The National Bank of Moldova (NBM) did not issue any statement in connection with the decision by its council to keep rates steady.
Moldova’s central bank last changed rates on April 25 when it cut its rates by 100 basis points. The central bank targets inflation of 5.0 percent, plus/minus 1.5 percentage points.
Moldova’s inflation rate eased to 4.5 percent in April from 5.4 percent the previous month and down from an average of 4.7 percent in 2012. The International Monetary Fund forecasts 2013 inflation at 4.6 percent.
Moldova’s Gross Domestic Product grew by 0.91 percent in the fourth quarter of 2012 from the third quarter for an annual contraction of 2.5 percent, a sharper decline than the third quarters’s 0.2 percent fall.

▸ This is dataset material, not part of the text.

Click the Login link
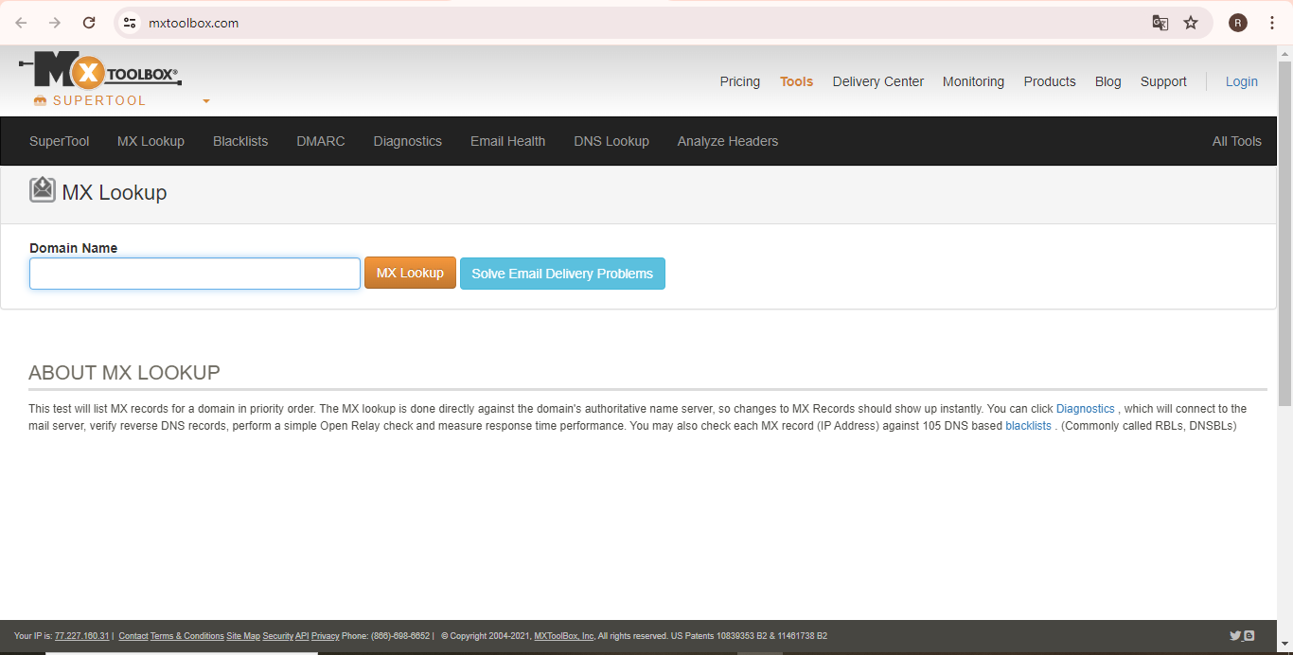1293x655 pixels. [1241, 81]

Last year Moldova’s economy contracted by 0.8 percent due to severe drought and reduced demand for its products by its main trading partners, Romania and Russia.
Moldova is one of the poorest countries in Europe, located between Romania and the Ukraine.
In January the NBM governor forecast that Moldova’s economy should expand by 3 percent this year and 4 percent in 2014.